FIG. 2 is a diagram of an electroacoustic transducer 100 having a multi-channel diaphragm according to a first embodiment of the present invention. Referring to FIG. 2, the electroacoustic transducer 100 includes a multi-channel diaphragm 110 and a plurality of signal conversion units 120. The multi-channel diaphragm 110 is constructed so that a plurality of channels 111 having different thicknesses or shapes so as to have different resonant frequencies is formed on the top or sides of a support 119. Each channel 111 formed in the support 119 in this way functions as a single acoustic filter, acoustic amplifier or acoustic attenuator, thus simplifying the construction of a circuit for transmitting an acoustic signal in the air to the channels 111 or transmitting a vibration signal from the channels 111 to the air. Meanwhile, the resonant frequency, frequency band and attenuation constant (Q-factor) of each channel 111 are determined according to the result of measurement of the hearing ability of a user. An audible frequency range is divided by the number of channels 111, and the center frequencies of respective divided frequency bands are set to the resonant frequencies of respective channels 111.

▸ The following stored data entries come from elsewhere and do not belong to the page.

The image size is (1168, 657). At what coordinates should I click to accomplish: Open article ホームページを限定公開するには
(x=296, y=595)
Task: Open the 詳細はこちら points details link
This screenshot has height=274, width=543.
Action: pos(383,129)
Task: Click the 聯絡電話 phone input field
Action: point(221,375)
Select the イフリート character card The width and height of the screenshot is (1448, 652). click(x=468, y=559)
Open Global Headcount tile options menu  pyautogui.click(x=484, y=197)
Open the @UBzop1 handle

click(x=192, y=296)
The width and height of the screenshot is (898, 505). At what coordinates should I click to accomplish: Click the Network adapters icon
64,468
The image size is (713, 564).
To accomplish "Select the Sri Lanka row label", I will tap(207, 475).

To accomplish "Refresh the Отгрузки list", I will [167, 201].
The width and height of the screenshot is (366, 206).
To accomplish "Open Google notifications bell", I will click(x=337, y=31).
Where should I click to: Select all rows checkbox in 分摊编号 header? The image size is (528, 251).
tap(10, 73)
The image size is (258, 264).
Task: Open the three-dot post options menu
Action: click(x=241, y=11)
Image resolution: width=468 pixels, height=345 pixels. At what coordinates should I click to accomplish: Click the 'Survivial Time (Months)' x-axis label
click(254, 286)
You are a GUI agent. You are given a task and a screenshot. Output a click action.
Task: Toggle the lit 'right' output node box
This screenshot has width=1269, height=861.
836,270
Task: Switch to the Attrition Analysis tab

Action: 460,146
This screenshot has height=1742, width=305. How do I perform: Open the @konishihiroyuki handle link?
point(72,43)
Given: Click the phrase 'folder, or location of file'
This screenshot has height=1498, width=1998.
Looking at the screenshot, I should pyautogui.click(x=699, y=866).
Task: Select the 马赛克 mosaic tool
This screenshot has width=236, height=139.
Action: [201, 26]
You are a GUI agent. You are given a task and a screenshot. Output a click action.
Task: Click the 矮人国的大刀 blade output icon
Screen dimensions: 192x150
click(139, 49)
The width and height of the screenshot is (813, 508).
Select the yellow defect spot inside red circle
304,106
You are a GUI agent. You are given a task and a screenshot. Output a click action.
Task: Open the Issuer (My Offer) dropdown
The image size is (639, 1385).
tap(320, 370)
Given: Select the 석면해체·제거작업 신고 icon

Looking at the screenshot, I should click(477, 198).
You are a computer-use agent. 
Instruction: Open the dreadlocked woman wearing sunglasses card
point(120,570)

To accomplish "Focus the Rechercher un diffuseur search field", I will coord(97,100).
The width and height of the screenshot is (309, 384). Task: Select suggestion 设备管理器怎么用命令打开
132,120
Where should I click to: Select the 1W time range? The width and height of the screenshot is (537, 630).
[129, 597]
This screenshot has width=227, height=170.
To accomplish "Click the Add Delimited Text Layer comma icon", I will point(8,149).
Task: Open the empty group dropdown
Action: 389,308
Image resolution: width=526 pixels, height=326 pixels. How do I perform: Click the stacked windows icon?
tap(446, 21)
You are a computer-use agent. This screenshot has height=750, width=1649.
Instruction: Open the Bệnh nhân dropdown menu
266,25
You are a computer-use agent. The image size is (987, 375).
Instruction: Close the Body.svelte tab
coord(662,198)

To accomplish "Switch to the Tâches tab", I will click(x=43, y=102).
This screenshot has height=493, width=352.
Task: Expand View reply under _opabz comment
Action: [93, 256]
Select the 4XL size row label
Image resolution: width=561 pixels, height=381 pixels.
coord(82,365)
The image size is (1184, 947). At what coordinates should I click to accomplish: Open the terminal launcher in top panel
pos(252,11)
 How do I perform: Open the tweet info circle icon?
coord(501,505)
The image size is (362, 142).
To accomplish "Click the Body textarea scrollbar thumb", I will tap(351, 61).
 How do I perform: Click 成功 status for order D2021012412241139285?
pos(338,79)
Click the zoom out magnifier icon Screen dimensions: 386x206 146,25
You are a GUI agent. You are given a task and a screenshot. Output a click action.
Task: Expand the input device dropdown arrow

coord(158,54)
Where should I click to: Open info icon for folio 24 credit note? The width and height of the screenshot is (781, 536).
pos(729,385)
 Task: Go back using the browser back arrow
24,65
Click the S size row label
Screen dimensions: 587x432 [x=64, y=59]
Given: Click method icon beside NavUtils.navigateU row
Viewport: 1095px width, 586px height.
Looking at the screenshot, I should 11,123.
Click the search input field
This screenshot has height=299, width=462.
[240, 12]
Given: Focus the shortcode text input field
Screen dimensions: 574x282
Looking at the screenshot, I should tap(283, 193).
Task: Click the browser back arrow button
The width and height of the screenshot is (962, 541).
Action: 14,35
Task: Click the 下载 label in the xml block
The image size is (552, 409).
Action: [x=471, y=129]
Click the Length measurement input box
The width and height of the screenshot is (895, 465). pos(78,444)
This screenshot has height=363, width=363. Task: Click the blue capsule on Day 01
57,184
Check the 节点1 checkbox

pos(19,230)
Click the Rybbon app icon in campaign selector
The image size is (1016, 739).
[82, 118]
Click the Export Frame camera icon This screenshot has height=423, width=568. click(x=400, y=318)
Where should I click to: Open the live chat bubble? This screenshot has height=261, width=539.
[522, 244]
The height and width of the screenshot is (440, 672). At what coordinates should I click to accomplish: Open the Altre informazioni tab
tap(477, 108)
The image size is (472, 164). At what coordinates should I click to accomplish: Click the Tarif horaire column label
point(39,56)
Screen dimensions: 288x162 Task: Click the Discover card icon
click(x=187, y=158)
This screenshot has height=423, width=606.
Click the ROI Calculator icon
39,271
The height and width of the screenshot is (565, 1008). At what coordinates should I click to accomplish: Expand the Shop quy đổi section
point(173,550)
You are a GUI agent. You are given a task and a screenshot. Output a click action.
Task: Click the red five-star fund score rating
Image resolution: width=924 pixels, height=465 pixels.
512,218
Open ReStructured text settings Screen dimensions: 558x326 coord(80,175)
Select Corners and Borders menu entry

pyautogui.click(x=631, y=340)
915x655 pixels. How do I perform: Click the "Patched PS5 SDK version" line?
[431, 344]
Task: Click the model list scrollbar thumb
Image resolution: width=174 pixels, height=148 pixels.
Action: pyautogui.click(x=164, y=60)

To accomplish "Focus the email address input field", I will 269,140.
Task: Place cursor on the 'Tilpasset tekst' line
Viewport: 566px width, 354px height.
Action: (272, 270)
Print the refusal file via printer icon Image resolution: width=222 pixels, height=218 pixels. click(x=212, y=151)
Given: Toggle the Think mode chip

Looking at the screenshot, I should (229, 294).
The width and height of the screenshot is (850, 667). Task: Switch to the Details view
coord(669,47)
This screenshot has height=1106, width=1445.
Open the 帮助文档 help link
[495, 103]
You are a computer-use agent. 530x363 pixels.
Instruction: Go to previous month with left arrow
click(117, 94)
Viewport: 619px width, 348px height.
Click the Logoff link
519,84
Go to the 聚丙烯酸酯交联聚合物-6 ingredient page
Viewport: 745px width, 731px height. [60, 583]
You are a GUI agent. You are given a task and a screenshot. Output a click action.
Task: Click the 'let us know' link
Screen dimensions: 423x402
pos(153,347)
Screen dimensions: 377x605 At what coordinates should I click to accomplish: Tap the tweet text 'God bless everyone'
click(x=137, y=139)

Meanwhile, the resonant frequency of each channel 111 can be implemented by varying the structure of the channel 111. That is, as shown in FIG. 2, the channels 111 can be constructed using an arrangement of fine beam structures spaced apart from each other at a predetermined interval. In this case, the fine beam structures are formed to have different shapes. In this way, the shapes of the fine beam structures, that is, the thicknesses or sizes thereof, are differently set depending on locations, thus the resonant frequencies of the fine beam structures can be differently set.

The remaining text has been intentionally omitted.